- [Exercise]
Lay out every line of the listing below as a Markdown table with the columns "No." and "Line", giving each line its row number and omitting blank lines.

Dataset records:
Begin

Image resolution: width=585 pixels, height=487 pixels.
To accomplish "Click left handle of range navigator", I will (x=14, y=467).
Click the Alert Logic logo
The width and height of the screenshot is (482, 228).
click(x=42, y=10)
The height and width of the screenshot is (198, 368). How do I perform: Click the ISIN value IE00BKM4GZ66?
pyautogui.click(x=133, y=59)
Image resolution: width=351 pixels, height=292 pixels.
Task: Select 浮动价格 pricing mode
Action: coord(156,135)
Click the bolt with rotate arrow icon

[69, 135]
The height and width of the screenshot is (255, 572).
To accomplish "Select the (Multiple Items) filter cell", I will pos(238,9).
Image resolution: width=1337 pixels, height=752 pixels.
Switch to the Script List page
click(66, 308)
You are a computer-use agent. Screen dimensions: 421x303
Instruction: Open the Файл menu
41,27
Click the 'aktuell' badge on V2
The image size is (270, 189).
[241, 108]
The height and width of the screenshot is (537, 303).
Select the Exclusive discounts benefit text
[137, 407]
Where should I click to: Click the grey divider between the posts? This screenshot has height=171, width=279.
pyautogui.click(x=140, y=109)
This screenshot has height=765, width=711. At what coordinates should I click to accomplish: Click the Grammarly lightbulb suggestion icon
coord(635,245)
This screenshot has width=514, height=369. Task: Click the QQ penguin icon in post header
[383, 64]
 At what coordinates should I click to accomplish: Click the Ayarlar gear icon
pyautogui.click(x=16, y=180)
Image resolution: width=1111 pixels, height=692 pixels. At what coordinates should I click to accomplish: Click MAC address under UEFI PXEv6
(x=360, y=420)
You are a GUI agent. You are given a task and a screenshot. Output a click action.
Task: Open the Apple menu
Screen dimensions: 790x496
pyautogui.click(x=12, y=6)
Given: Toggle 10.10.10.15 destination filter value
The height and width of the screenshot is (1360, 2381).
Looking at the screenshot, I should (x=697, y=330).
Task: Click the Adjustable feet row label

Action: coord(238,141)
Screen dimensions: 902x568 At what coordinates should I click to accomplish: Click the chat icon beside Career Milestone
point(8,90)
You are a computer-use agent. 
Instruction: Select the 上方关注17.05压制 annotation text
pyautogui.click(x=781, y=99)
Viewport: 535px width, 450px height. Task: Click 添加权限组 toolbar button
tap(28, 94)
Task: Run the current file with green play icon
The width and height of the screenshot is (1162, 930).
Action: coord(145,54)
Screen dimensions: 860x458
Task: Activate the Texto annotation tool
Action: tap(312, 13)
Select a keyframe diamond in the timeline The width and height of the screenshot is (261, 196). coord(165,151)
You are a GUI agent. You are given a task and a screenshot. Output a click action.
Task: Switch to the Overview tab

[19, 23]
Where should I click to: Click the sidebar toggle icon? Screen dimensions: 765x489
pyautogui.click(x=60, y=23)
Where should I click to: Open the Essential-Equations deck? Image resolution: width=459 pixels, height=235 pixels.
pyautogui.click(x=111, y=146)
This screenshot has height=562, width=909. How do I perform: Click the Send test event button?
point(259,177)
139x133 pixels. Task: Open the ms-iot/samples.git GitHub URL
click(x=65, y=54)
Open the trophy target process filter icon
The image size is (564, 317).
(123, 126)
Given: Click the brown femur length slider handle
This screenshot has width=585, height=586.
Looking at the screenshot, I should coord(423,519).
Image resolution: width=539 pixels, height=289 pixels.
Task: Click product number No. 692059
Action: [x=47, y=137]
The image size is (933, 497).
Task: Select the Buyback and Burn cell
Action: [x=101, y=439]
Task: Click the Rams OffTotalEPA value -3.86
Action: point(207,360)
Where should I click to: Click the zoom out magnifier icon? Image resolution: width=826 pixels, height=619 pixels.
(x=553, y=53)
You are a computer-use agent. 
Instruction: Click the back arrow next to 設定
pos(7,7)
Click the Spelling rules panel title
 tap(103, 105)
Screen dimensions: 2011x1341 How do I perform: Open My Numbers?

End

- [Answer for the task]
| No. | Line |
|---|---|
| 1 | Image resolution: width=585 pixels, height=487 pixels. |
| 2 | To accomplish "Click left handle of range navigator", I will (x=14, y=467). |
| 3 | Click the Alert Logic logo |
| 4 | The width and height of the screenshot is (482, 228). |
| 5 | click(x=42, y=10) |
| 6 | The height and width of the screenshot is (198, 368). How do I perform: Click the ISIN value IE00BKM4GZ66? |
| 7 | pyautogui.click(x=133, y=59) |
| 8 | Image resolution: width=351 pixels, height=292 pixels. |
| 9 | Task: Select 浮动价格 pricing mode |
| 10 | Action: coord(156,135) |
| 11 | Click the bolt with rotate arrow icon |
| 12 | [69, 135] |
| 13 | The height and width of the screenshot is (255, 572). |
| 14 | To accomplish "Select the (Multiple Items) filter cell", I will pos(238,9). |
| 15 | Image resolution: width=1337 pixels, height=752 pixels. |
| 16 | Switch to the Script List page |
| 17 | click(66, 308) |
| 18 | You are a computer-use agent. Screen dimensions: 421x303 |
| 19 | Instruction: Open the Файл menu |
| 20 | 41,27 |
| 21 | Click the 'aktuell' badge on V2 |
| 22 | The image size is (270, 189). |
| 23 | [241, 108] |
| 24 | The height and width of the screenshot is (537, 303). |
| 25 | Select the Exclusive discounts benefit text |
| 26 | [137, 407] |
| 27 | Where should I click to: Click the grey divider between the posts? This screenshot has height=171, width=279. |
| 28 | pyautogui.click(x=140, y=109) |
| 29 | This screenshot has height=765, width=711. At what coordinates should I click to accomplish: Click the Grammarly lightbulb suggestion icon |
| 30 | coord(635,245) |
| 31 | This screenshot has width=514, height=369. Task: Click the QQ penguin icon in post header |
| 32 | [383, 64] |
| 33 |  At what coordinates should I click to accomplish: Click the Ayarlar gear icon |
| 34 | pyautogui.click(x=16, y=180) |
| 35 | Image resolution: width=1111 pixels, height=692 pixels. At what coordinates should I click to accomplish: Click MAC address under UEFI PXEv6 |
| 36 | (x=360, y=420) |
| 37 | You are a GUI agent. You are given a task and a screenshot. Output a click action. |
| 38 | Task: Open the Apple menu |
| 39 | Screen dimensions: 790x496 |
| 40 | pyautogui.click(x=12, y=6) |
| 41 | Given: Toggle 10.10.10.15 destination filter value |
| 42 | The height and width of the screenshot is (1360, 2381). |
| 43 | Looking at the screenshot, I should (x=697, y=330). |
| 44 | Task: Click the Adjustable feet row label |
| 45 | Action: coord(238,141) |
| 46 | Screen dimensions: 902x568 At what coordinates should I click to accomplish: Click the chat icon beside Career Milestone |
| 47 | point(8,90) |
| 48 | You are a computer-use agent.  |
| 49 | Instruction: Select the 上方关注17.05压制 annotation text |
| 50 | pyautogui.click(x=781, y=99) |
| 51 | Viewport: 535px width, 450px height. Task: Click 添加权限组 toolbar button |
| 52 | tap(28, 94) |
| 53 | Task: Run the current file with green play icon |
| 54 | The width and height of the screenshot is (1162, 930). |
| 55 | Action: coord(145,54) |
| 56 | Screen dimensions: 860x458 |
| 57 | Task: Activate the Texto annotation tool |
| 58 | Action: tap(312, 13) |
| 59 | Select a keyframe diamond in the timeline The width and height of the screenshot is (261, 196). coord(165,151) |
| 60 | You are a GUI agent. You are given a task and a screenshot. Output a click action. |
| 61 | Task: Switch to the Overview tab |
| 62 | [19, 23] |
| 63 | Where should I click to: Click the sidebar toggle icon? Screen dimensions: 765x489 |
| 64 | pyautogui.click(x=60, y=23) |
| 65 | Where should I click to: Open the Essential-Equations deck? Image resolution: width=459 pixels, height=235 pixels. |
| 66 | pyautogui.click(x=111, y=146) |
| 67 | This screenshot has height=562, width=909. How do I perform: Click the Send test event button? |
| 68 | point(259,177) |
| 69 | 139x133 pixels. Task: Open the ms-iot/samples.git GitHub URL |
| 70 | click(x=65, y=54) |
| 71 | Open the trophy target process filter icon |
| 72 | The image size is (564, 317). |
| 73 | (123, 126) |
| 74 | Given: Click the brown femur length slider handle |
| 75 | This screenshot has width=585, height=586. |
| 76 | Looking at the screenshot, I should coord(423,519). |
| 77 | Image resolution: width=539 pixels, height=289 pixels. |
| 78 | Task: Click product number No. 692059 |
| 79 | Action: [x=47, y=137] |
| 80 | The image size is (933, 497). |
| 81 | Task: Select the Buyback and Burn cell |
| 82 | Action: [x=101, y=439] |
| 83 | Task: Click the Rams OffTotalEPA value -3.86 |
| 84 | Action: point(207,360) |
| 85 | Where should I click to: Click the zoom out magnifier icon? Image resolution: width=826 pixels, height=619 pixels. |
| 86 | (x=553, y=53) |
| 87 | You are a computer-use agent.  |
| 88 | Instruction: Click the back arrow next to 設定 |
| 89 | pos(7,7) |
| 90 | Click the Spelling rules panel title |
| 91 |  tap(103, 105) |
| 92 | Screen dimensions: 2011x1341 How do I perform: Open My Numbers? |